• _Record extracts_
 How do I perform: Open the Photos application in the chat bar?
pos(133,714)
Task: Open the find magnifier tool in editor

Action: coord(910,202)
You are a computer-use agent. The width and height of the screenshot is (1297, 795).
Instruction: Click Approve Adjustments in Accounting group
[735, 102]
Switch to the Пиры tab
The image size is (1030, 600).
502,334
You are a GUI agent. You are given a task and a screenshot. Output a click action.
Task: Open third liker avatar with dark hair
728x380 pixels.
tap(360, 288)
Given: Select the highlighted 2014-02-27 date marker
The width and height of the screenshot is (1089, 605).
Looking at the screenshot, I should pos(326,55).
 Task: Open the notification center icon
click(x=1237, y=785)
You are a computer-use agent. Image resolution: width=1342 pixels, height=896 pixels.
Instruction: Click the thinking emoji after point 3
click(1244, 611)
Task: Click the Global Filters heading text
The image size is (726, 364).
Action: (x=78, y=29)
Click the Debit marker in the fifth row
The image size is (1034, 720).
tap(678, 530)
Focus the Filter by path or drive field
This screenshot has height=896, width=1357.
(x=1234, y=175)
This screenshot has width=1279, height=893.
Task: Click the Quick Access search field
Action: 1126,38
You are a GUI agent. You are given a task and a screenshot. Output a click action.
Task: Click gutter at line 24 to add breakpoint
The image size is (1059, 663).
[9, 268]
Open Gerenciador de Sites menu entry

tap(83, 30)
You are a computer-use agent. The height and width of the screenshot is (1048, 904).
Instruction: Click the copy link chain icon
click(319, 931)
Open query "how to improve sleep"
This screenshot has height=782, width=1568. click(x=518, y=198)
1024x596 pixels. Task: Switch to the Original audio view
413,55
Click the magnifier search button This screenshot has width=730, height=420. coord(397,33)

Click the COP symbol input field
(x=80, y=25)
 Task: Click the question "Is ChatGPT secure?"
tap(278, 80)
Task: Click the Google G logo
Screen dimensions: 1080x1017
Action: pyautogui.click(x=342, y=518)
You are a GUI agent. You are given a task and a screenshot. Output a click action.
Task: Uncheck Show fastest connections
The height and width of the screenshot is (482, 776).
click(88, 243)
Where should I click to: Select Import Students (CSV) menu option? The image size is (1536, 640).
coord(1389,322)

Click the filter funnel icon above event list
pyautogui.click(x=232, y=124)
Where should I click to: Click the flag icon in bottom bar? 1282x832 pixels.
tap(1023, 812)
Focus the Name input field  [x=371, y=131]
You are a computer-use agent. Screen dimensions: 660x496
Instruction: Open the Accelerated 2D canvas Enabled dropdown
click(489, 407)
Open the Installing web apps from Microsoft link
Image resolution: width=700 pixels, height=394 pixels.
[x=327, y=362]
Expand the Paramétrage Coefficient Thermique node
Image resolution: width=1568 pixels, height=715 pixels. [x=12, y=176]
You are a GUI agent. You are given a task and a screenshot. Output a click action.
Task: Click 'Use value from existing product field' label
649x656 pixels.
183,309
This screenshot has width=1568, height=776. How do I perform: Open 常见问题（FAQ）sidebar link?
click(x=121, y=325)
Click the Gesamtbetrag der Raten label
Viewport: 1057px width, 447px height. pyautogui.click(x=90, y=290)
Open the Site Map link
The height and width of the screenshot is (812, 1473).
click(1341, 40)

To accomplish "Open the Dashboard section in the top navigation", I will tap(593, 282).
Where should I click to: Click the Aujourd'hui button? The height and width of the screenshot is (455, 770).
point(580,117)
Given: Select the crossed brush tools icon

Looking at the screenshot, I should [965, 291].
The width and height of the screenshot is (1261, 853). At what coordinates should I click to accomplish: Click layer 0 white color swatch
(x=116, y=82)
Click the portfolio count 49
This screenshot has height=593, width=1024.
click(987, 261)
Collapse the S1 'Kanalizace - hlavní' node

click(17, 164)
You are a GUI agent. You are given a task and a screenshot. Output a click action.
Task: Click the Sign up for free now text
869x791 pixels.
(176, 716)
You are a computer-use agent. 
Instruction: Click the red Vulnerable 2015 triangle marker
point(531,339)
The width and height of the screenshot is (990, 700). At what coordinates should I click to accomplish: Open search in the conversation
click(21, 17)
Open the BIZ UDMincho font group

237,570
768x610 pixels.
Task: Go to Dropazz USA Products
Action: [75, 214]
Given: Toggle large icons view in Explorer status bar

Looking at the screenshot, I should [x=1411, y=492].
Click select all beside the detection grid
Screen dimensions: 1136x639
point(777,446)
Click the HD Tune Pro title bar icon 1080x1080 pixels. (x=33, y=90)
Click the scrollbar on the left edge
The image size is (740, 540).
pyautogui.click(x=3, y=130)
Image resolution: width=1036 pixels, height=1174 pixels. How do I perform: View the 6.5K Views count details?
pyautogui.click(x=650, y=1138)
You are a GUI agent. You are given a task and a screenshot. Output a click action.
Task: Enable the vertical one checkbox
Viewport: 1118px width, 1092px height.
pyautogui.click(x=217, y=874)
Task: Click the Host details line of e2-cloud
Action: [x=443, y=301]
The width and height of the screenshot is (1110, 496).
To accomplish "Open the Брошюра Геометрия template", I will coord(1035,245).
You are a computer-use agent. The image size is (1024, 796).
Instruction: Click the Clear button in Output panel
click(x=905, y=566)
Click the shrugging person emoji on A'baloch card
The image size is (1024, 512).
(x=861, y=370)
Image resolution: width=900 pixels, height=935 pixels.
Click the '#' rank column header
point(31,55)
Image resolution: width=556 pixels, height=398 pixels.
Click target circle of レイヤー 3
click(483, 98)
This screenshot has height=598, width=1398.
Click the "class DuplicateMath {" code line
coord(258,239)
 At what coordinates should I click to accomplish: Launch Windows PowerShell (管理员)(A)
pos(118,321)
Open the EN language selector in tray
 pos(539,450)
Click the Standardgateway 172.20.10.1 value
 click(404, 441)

• _How to complete this task_
Quote each line of the listing above exactly.

• _Result_
 How do I perform: Open the Photos application in the chat bar?
pos(133,714)
Task: Open the find magnifier tool in editor

Action: coord(910,202)
You are a computer-use agent. The width and height of the screenshot is (1297, 795).
Instruction: Click Approve Adjustments in Accounting group
[735, 102]
Switch to the Пиры tab
The image size is (1030, 600).
502,334
You are a GUI agent. You are given a task and a screenshot. Output a click action.
Task: Open third liker avatar with dark hair
728x380 pixels.
tap(360, 288)
Given: Select the highlighted 2014-02-27 date marker
The width and height of the screenshot is (1089, 605).
Looking at the screenshot, I should pos(326,55).
 Task: Open the notification center icon
click(x=1237, y=785)
You are a computer-use agent. Image resolution: width=1342 pixels, height=896 pixels.
Instruction: Click the thinking emoji after point 3
click(1244, 611)
Task: Click the Global Filters heading text
The image size is (726, 364).
Action: (x=78, y=29)
Click the Debit marker in the fifth row
The image size is (1034, 720).
tap(678, 530)
Focus the Filter by path or drive field
This screenshot has height=896, width=1357.
(x=1234, y=175)
This screenshot has width=1279, height=893.
Task: Click the Quick Access search field
Action: 1126,38
You are a GUI agent. You are given a task and a screenshot. Output a click action.
Task: Click gutter at line 24 to add breakpoint
The image size is (1059, 663).
[9, 268]
Open Gerenciador de Sites menu entry

tap(83, 30)
You are a computer-use agent. The height and width of the screenshot is (1048, 904).
Instruction: Click the copy link chain icon
click(319, 931)
Open query "how to improve sleep"
This screenshot has height=782, width=1568. click(x=518, y=198)
1024x596 pixels. Task: Switch to the Original audio view
413,55
Click the magnifier search button This screenshot has width=730, height=420. coord(397,33)

Click the COP symbol input field
(x=80, y=25)
 Task: Click the question "Is ChatGPT secure?"
tap(278, 80)
Task: Click the Google G logo
Screen dimensions: 1080x1017
Action: pyautogui.click(x=342, y=518)
You are a GUI agent. You are given a task and a screenshot. Output a click action.
Task: Uncheck Show fastest connections
The height and width of the screenshot is (482, 776).
click(88, 243)
Where should I click to: Select Import Students (CSV) menu option? The image size is (1536, 640).
coord(1389,322)

Click the filter funnel icon above event list
pyautogui.click(x=232, y=124)
Where should I click to: Click the flag icon in bottom bar? 1282x832 pixels.
tap(1023, 812)
Focus the Name input field  [x=371, y=131]
You are a computer-use agent. Screen dimensions: 660x496
Instruction: Open the Accelerated 2D canvas Enabled dropdown
click(489, 407)
Open the Installing web apps from Microsoft link
Image resolution: width=700 pixels, height=394 pixels.
[x=327, y=362]
Expand the Paramétrage Coefficient Thermique node
Image resolution: width=1568 pixels, height=715 pixels. [x=12, y=176]
You are a GUI agent. You are given a task and a screenshot. Output a click action.
Task: Click 'Use value from existing product field' label
649x656 pixels.
183,309
This screenshot has width=1568, height=776. How do I perform: Open 常见问题（FAQ）sidebar link?
click(x=121, y=325)
Click the Gesamtbetrag der Raten label
Viewport: 1057px width, 447px height. pyautogui.click(x=90, y=290)
Open the Site Map link
The height and width of the screenshot is (812, 1473).
click(1341, 40)

To accomplish "Open the Dashboard section in the top navigation", I will tap(593, 282).
Where should I click to: Click the Aujourd'hui button? The height and width of the screenshot is (455, 770).
point(580,117)
Given: Select the crossed brush tools icon

Looking at the screenshot, I should [965, 291].
The width and height of the screenshot is (1261, 853). At what coordinates should I click to accomplish: Click layer 0 white color swatch
(x=116, y=82)
Click the portfolio count 49
This screenshot has height=593, width=1024.
click(987, 261)
Collapse the S1 'Kanalizace - hlavní' node

click(17, 164)
You are a GUI agent. You are given a task and a screenshot. Output a click action.
Task: Click the Sign up for free now text
869x791 pixels.
(176, 716)
You are a computer-use agent. 
Instruction: Click the red Vulnerable 2015 triangle marker
point(531,339)
The width and height of the screenshot is (990, 700). At what coordinates should I click to accomplish: Open search in the conversation
click(21, 17)
Open the BIZ UDMincho font group

237,570
768x610 pixels.
Task: Go to Dropazz USA Products
Action: [75, 214]
Given: Toggle large icons view in Explorer status bar

Looking at the screenshot, I should [x=1411, y=492].
Click select all beside the detection grid
Screen dimensions: 1136x639
point(777,446)
Click the HD Tune Pro title bar icon 1080x1080 pixels. (x=33, y=90)
Click the scrollbar on the left edge
The image size is (740, 540).
pyautogui.click(x=3, y=130)
Image resolution: width=1036 pixels, height=1174 pixels. How do I perform: View the 6.5K Views count details?
pyautogui.click(x=650, y=1138)
You are a GUI agent. You are given a task and a screenshot. Output a click action.
Task: Enable the vertical one checkbox
Viewport: 1118px width, 1092px height.
pyautogui.click(x=217, y=874)
Task: Click the Host details line of e2-cloud
Action: [x=443, y=301]
The width and height of the screenshot is (1110, 496).
To accomplish "Open the Брошюра Геометрия template", I will coord(1035,245).
You are a computer-use agent. The image size is (1024, 796).
Instruction: Click the Clear button in Output panel
click(x=905, y=566)
Click the shrugging person emoji on A'baloch card
The image size is (1024, 512).
(x=861, y=370)
Image resolution: width=900 pixels, height=935 pixels.
Click the '#' rank column header
point(31,55)
Image resolution: width=556 pixels, height=398 pixels.
Click target circle of レイヤー 3
click(483, 98)
This screenshot has height=598, width=1398.
Click the "class DuplicateMath {" code line
coord(258,239)
 At what coordinates should I click to accomplish: Launch Windows PowerShell (管理员)(A)
pos(118,321)
Open the EN language selector in tray
 pos(539,450)
Click the Standardgateway 172.20.10.1 value
 click(404, 441)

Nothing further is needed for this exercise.